The disbelieving murmur had come from one of the other guardsmen, and Mikael turned quickly to see what had caught his attention. He saw immediately that there were rows of benches on the left, mirroring those on the right, but halfway down the benches had been removed. In their place sat what looked like a portable field generator. Thick cables ran from the generator to another machine; which he recognised as a vox broadcast transmitter. What was something like that doing here? He looked round, only to realise that the others weren’t paying any attention to the vox transmitter. They were staring at the far end of the room with expressions of bewilderment. Even Krayn seemed taken aback. Mikael turned slowly, and what he saw literally took his breath away. 
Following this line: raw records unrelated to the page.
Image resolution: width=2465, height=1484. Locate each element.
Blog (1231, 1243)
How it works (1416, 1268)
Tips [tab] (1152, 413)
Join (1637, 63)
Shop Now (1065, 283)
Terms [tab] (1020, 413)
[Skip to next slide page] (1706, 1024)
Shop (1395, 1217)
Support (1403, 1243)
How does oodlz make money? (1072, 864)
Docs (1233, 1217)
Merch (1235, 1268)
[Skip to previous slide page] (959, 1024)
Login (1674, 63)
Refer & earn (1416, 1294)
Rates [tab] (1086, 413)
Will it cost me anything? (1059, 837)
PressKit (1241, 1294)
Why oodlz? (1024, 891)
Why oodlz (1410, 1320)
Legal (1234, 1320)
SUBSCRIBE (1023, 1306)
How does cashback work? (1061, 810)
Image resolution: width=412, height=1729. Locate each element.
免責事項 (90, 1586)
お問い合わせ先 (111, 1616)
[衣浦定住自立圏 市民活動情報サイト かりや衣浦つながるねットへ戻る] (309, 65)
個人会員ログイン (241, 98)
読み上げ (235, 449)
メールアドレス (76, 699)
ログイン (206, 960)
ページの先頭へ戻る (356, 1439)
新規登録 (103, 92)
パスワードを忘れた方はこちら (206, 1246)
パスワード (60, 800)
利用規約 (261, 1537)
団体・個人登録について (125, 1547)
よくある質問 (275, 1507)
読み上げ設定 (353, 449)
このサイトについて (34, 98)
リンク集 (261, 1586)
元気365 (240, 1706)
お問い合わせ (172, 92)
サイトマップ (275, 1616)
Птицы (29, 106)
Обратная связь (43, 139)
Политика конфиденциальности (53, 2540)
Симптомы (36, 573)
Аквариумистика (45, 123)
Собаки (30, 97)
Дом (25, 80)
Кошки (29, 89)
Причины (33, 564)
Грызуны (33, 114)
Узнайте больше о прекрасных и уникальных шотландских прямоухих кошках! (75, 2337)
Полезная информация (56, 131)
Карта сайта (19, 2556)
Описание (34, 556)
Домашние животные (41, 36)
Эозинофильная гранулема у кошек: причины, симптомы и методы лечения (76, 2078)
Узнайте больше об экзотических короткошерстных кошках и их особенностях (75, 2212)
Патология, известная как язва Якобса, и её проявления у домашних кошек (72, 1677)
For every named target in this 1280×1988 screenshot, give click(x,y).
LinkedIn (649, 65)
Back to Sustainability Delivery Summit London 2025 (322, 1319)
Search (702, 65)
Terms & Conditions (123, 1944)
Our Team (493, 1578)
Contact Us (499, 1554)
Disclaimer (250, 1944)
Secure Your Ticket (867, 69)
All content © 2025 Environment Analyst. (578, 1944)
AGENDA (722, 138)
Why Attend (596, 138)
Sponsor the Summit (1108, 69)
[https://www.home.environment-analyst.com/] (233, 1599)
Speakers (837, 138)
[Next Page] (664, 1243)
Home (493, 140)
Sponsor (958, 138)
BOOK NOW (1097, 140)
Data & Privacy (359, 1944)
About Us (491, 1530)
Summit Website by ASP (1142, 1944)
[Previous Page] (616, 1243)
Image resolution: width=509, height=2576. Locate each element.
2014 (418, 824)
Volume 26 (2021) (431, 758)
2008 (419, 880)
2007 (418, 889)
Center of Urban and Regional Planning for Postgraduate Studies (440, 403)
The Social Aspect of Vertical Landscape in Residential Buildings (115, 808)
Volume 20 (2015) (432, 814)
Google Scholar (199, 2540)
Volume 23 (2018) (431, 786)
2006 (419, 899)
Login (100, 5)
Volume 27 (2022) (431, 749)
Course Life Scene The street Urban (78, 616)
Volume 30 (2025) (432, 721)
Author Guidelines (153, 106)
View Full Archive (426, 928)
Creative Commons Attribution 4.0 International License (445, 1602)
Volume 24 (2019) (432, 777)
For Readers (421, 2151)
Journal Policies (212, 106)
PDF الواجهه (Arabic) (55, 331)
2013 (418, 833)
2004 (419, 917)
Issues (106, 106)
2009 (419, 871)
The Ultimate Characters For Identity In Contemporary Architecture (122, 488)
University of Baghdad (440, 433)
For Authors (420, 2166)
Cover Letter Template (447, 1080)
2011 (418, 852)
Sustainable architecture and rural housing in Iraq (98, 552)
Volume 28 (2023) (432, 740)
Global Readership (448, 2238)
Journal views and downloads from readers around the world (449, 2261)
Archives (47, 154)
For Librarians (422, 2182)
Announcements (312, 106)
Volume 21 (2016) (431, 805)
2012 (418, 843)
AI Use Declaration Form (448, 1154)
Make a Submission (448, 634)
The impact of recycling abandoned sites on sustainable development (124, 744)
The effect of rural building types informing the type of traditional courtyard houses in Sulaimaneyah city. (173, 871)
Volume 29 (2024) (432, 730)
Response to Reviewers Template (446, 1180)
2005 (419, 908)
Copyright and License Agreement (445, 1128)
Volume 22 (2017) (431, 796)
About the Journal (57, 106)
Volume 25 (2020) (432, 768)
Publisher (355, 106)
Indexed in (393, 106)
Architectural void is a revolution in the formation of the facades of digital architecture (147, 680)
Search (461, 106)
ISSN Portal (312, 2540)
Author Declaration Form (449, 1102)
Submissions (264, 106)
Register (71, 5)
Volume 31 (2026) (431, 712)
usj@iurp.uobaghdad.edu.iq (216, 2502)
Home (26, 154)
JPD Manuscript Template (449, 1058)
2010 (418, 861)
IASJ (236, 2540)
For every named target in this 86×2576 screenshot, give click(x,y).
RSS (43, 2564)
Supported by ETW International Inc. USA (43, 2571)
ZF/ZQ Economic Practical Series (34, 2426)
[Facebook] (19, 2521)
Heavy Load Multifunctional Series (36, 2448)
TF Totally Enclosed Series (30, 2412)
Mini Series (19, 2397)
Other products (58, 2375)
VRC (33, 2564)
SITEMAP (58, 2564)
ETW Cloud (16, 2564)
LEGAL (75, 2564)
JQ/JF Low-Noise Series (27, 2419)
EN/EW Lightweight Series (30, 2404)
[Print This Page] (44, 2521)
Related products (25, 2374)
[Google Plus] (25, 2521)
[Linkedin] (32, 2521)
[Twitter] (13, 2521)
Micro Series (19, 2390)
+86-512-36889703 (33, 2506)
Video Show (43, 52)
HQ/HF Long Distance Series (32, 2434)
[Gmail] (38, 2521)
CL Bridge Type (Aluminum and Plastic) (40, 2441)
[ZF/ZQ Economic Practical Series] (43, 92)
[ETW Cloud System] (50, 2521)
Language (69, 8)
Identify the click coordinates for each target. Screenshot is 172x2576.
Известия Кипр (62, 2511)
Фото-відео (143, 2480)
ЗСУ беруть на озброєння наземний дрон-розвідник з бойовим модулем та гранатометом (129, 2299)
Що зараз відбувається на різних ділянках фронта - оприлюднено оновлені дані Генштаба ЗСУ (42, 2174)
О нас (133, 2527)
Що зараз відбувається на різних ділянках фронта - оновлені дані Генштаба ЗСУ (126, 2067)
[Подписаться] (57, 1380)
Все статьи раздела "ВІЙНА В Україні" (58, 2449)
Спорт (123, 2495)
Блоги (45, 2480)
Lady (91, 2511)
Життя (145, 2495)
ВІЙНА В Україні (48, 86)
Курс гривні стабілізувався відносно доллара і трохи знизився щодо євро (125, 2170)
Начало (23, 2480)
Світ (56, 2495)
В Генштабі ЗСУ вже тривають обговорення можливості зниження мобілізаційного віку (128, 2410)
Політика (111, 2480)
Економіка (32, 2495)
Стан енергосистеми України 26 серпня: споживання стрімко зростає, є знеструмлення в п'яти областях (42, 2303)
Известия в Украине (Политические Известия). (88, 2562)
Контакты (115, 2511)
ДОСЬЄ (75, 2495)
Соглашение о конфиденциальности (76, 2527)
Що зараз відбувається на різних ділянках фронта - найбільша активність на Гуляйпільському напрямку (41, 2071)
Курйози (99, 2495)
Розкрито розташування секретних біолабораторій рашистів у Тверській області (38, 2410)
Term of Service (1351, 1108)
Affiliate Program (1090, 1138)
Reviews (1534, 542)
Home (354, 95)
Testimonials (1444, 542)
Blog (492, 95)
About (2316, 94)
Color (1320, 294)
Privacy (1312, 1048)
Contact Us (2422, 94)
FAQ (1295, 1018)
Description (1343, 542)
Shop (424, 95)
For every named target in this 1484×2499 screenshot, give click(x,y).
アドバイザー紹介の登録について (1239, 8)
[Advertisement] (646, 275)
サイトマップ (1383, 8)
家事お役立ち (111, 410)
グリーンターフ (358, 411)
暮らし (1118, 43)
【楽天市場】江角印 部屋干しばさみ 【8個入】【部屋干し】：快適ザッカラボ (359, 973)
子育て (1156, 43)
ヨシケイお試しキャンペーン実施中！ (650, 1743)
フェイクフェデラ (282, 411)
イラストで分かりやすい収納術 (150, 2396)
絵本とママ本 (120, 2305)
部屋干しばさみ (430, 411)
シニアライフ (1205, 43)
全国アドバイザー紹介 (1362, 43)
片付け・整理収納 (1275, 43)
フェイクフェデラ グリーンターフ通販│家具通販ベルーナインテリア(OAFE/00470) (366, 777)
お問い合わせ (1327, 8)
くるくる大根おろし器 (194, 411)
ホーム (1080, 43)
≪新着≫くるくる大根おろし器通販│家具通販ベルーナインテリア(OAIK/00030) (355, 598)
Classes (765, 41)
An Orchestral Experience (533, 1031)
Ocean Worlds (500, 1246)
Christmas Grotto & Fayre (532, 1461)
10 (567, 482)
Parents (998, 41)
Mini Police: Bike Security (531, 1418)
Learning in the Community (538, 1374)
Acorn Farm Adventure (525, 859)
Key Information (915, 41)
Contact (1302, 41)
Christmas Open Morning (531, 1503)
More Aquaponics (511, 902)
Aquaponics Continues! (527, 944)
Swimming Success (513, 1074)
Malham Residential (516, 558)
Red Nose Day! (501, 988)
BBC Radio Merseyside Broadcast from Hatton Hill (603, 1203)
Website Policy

At the far end of the cathedral was the altar, where the archbishop and his priests would lead the faithful in worship. Behind that, a stained glass window was set into the far wall, bearing an image of the Emperor seated upon the golden throne, a halo of light playing about his head and a noble expression on his face. In normal times it would have been a captivating sight, but now; with the only light entering the cathedral tainted by the madness of the sky; its majesty was somewhat lost. 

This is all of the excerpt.